If you run workloads on AWS and use Claude Desktop regularly, install the modules you actually need. The S3 and Lambda modules are solid enough for daily use. Skip it if you're multi-cloud or prefer CLI muscle memory over conversational queries.

Good at

  • Modular install means you only load the AWS services you actually use, keeping startup fast and credential scope narrow.
  • S3 and Lambda modules are mature enough for production triage and incident response.
  • Uses standard AWS credential chain, so existing profiles and IAM roles just work.
  • Official AWS backing means it won't vanish overnight and will track SDK changes.
  • Clean mapping to AWS SDK operations makes behaviour predictable if you know the underlying APIs.

Watch out

  • Some modules like CDK are still experimental and not ready for serious use.
  • Error messages sometimes surface raw SDK exceptions that aren't beginner-friendly.
  • Repo documentation is sparse.

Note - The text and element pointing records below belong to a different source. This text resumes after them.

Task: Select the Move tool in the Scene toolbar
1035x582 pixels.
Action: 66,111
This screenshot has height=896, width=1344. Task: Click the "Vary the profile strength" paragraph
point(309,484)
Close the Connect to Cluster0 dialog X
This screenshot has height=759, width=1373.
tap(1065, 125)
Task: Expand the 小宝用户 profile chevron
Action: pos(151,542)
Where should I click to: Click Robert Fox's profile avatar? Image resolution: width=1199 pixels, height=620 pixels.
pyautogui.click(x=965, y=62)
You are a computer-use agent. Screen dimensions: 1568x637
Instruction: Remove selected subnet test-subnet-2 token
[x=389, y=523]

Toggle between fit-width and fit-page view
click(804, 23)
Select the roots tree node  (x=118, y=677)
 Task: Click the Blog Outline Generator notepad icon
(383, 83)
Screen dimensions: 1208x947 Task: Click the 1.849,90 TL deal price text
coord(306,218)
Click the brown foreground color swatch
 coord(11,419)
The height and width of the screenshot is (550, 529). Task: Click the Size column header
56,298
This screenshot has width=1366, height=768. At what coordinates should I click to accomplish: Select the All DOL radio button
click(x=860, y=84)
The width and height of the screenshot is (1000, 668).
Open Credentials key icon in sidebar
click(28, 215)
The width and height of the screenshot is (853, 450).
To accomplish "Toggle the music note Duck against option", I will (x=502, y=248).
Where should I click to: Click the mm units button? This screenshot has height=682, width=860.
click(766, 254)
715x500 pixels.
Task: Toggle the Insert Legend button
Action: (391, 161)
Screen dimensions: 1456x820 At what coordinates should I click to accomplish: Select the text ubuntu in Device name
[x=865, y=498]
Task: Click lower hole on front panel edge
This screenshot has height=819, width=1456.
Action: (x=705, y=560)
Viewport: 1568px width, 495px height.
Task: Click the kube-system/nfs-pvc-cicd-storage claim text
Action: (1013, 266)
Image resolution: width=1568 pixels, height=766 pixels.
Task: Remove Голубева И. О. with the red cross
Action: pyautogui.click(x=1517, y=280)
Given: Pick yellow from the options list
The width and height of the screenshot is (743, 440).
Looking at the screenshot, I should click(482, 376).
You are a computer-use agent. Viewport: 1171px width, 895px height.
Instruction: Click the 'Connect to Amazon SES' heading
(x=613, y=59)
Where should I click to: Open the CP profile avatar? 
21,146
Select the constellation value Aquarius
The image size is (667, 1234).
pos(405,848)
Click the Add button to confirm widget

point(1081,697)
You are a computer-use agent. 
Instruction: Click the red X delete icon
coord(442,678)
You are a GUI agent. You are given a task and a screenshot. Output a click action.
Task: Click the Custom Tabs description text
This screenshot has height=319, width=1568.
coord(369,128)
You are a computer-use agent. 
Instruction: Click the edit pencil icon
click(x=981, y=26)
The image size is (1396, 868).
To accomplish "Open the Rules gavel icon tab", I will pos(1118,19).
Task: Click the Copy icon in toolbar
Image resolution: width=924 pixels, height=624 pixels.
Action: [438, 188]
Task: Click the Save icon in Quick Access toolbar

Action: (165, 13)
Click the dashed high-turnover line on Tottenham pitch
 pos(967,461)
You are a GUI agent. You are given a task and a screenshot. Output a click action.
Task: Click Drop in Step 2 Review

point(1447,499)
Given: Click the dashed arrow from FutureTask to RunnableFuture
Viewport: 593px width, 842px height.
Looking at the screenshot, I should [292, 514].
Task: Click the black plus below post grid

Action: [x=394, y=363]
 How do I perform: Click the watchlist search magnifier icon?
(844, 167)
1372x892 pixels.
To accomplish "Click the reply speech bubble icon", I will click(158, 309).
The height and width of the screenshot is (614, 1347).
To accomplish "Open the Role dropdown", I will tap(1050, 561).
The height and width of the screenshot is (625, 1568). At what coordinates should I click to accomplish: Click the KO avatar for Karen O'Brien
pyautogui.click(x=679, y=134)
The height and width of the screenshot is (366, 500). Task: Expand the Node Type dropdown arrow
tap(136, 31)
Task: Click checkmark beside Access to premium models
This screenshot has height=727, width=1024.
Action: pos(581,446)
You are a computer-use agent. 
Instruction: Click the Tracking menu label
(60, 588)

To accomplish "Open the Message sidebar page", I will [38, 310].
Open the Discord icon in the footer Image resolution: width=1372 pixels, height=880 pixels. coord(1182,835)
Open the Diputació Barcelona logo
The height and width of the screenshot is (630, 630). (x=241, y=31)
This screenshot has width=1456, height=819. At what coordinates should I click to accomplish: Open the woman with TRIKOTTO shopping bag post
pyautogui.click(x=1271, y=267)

You'll need to read per-module READMEs and sometimes the source.
  • Update cadence follows enterprise timelines, so new AWS features may lag.
  • No unified installer. You configure each module separately, which adds friction if you need several.

Getting started

1. Clone the repo and navigate to the module you want (e.g. `packages/mcp-server-s3`). Each module has its own install instructions, typically `npm install` or `pip install`. 2. Add the module to your Claude Desktop config at `~/Library/Application Support/Claude/claude_desktop_config.json` (macOS) or equivalent. Point `command` to the module's entry point and pass `AWS_ACCESS_KEY_ID` and `AWS_SECRET_ACCESS_KEY` in the `env` block. 3. Restart Claude Desktop. Open a conversation and ask Claude to list S3 buckets or invoke a Lambda function. If it works, you'll see real data. 4. Watch out for credential scope. If you're using a restrictive IAM policy, Claude will hit permission errors. Start with read-only policies until you trust the workflow. 5. Check the repo's per-module README for supported operations. Not every AWS API call is exposed, and some modules are more complete than others.